PROVIDED ENTRIES:
:::
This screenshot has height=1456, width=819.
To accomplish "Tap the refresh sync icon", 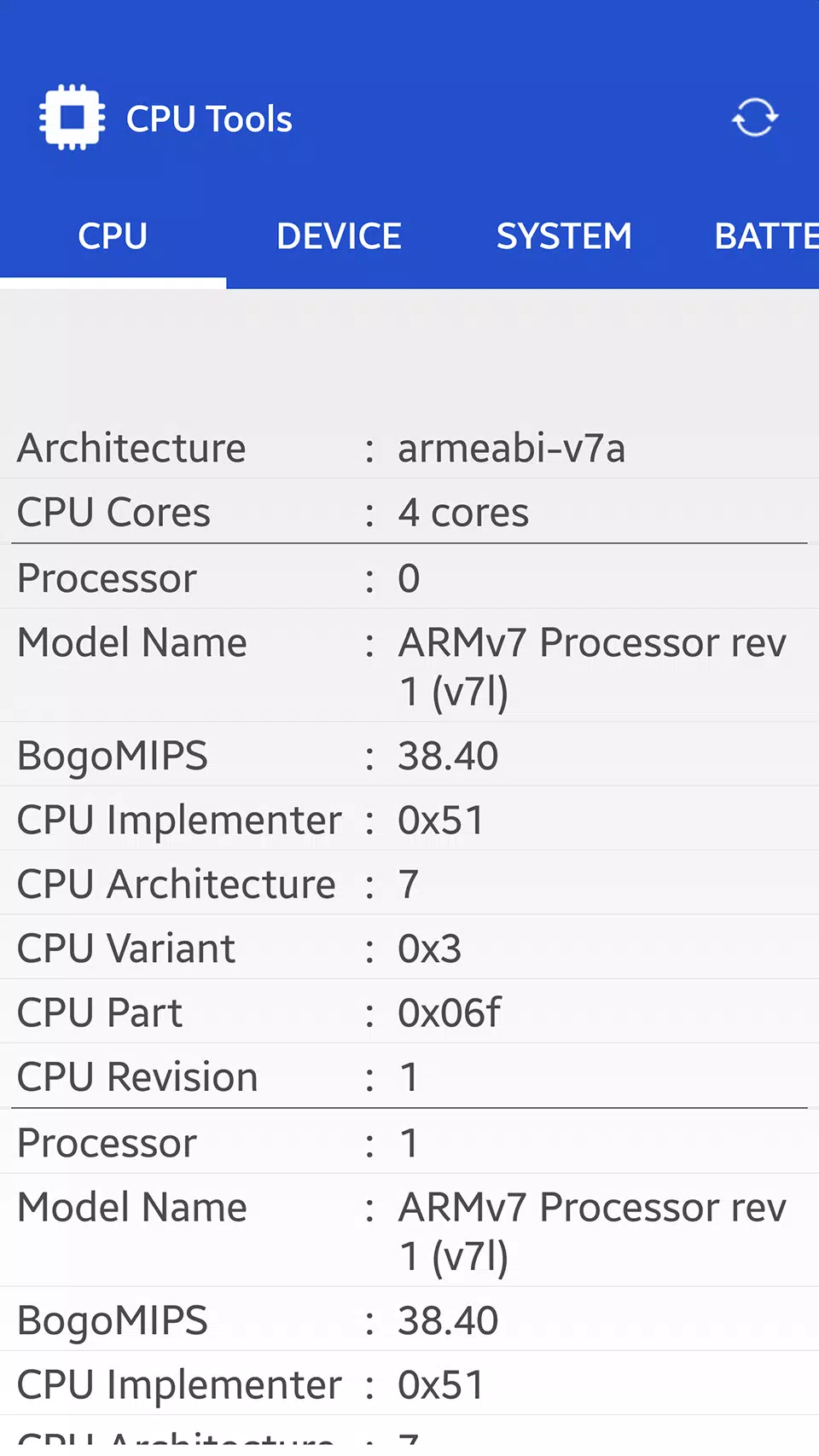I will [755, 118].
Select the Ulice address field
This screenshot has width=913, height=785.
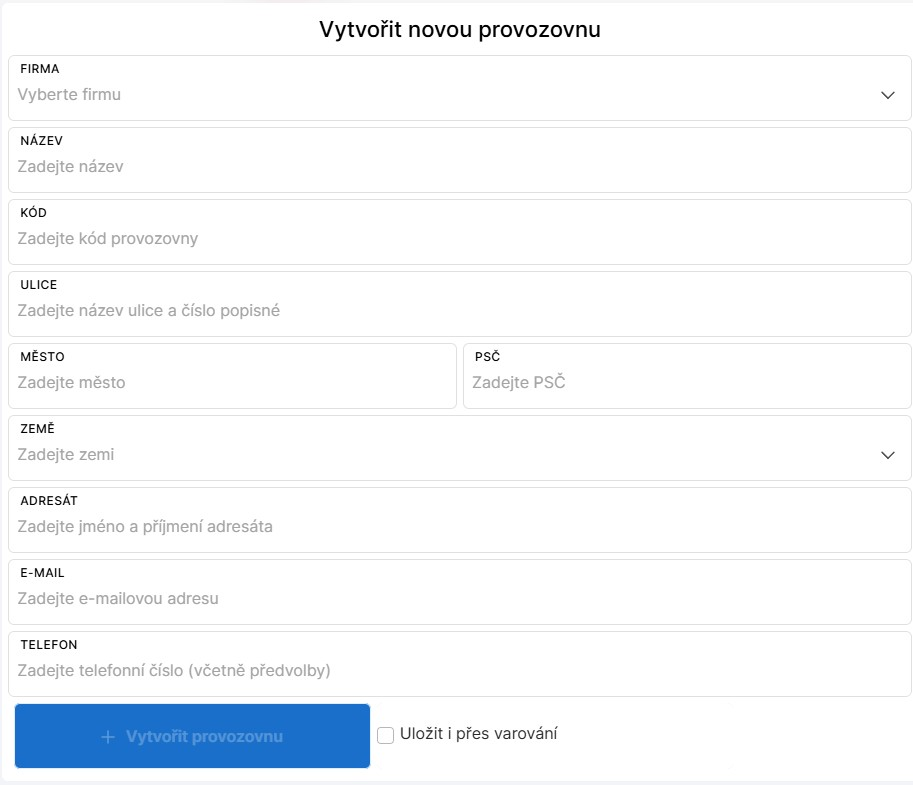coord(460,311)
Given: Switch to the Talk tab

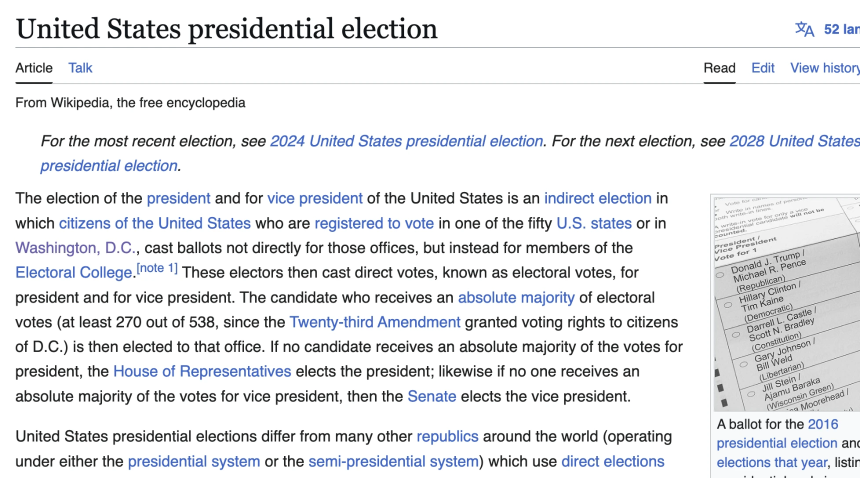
:::
ACTIVITY: Reproduce the records above exactly, but only from the line containing "Select the Ulice address field" through the last line, both included, and without any pictures.

ANSWER TO THE EXERCISE:
Select the Ulice address field
This screenshot has width=913, height=785.
coord(460,311)
Given: Switch to the Talk tab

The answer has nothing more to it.